Van het klooster, de bijbehorende kloosterkapel en de bijgebouwen resteren een tweetal panden aan de Sionstraat 15-17, een mergelstenen kloostermuur in de tuin van Sionstraat 17, delen van een omheiningsmuur met een poortje aan de Sionstraat, en een schuur aan het einde van een steeg tussen Sionstraat 5 en 7. De steeg wordt aan de straatzijde afgesloten door een smeedijzeren poort tussen hardstenen hekpijlers (19e-eeuws?). In het pand Sionstraat 17, gelegen achter nr. 15 en niet zichtbaar vanaf de straat, was vroeger de infirmerie van het klooster en daarna een militair hospitaal gevestigd (sinds 2010 B&B "Het Agnetenklooster"). Beide panden zijn in de negentiende eeuw verbouwd.[6] De schuur is het enige ongewijzigde restant van het klooster. In de topgevel is een kruisvormig, hardstenen reliëf ingemetseld, maar dit is naderhand beschadigd, wellicht in een poging het te verwijderen.

Handschriften bewerken

Het klooster had een zeer productief scriptorium. Minstens 77 gewaard gebleven handschriften kunnen aan het Maaseikse kloosterscriptorium worden toegeschreven, de grootste boekenschat uit een middeleeuws klooster in de Nederlanden.[7] De meeste (65) handschriften zijn geschreven in het Middelnederlands. In die handschriften werden opvallend veel teksten van de Brabantse (Jan van Ruusbroec) en de Rijnlandse en Duitse mystici (Meester Eckhart, Suso en Tauler) overgeschreven. De zusters vertaalden trouwens werken van Duitstalige mystici naar het Middelnederlands.[8] Maar ook andere mystici kwamen aan bod, zo zijn er ook werken van Birgitta van Zweden en van de Pseudo-Birgitta van Zweden teruggevonden. De manuscripten uit de 15e eeuw worden toegeschreven aan vier kopiistes. De libraria die bij de stichting van het klooster overkwam van Mariaweide in Venlo schreef zelf minstens vijftien handschriften tussen 1427 en 1445.[9]
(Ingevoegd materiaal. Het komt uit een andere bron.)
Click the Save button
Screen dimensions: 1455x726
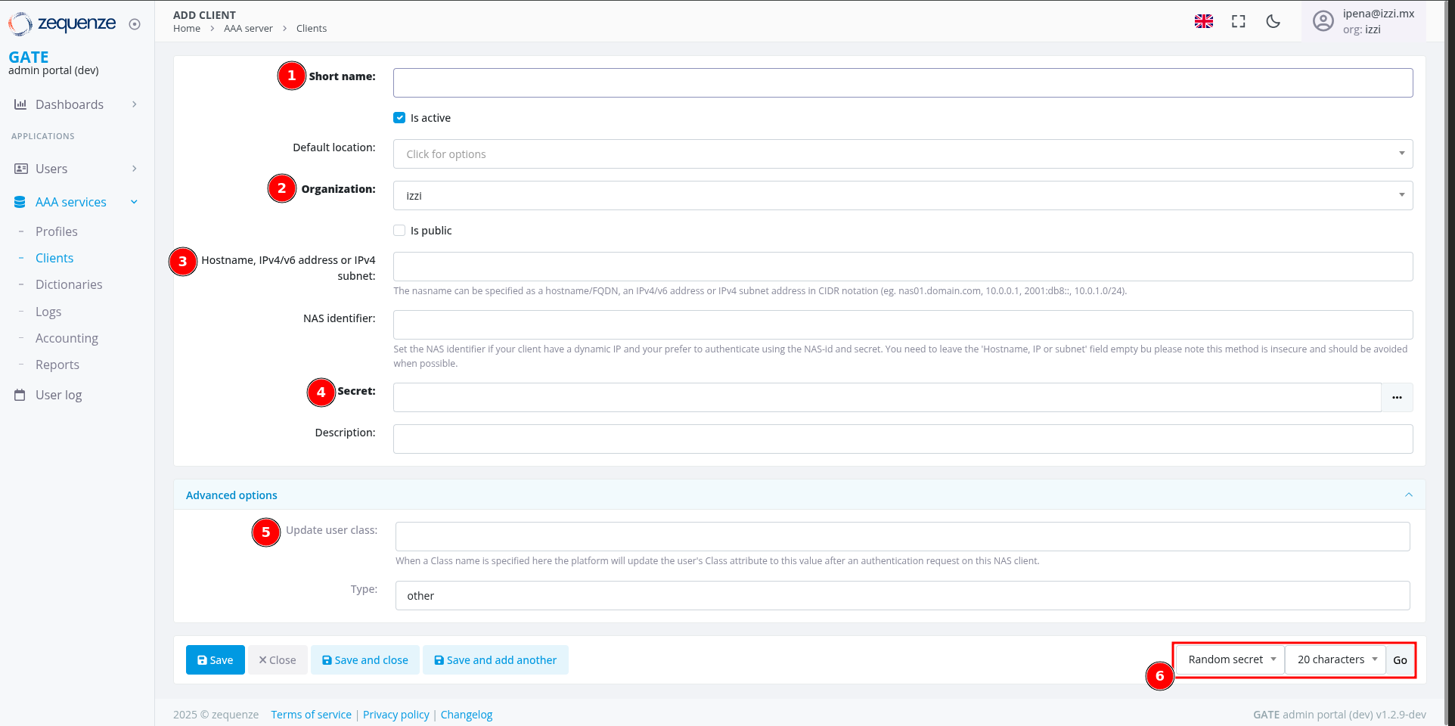[x=215, y=660]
In 1839 werd een kist met 119 handschriften en 352 oude drukken teruggevonden in een donker kamertje op de derde verdieping van het gouvernementsgebouw in Maastricht. Het betrof een deel van de boeken die door de Fransen in beslag waren genomen in de opgeheven kloosters van het departement Nedermaas. Hieronder bevonden zich 54 manuscripten afkomstig uit het Maaseikse klooster.[10] De meeste daarvan kwamen terecht in de Koninklijke Bibliotheek in Den Haag.[7]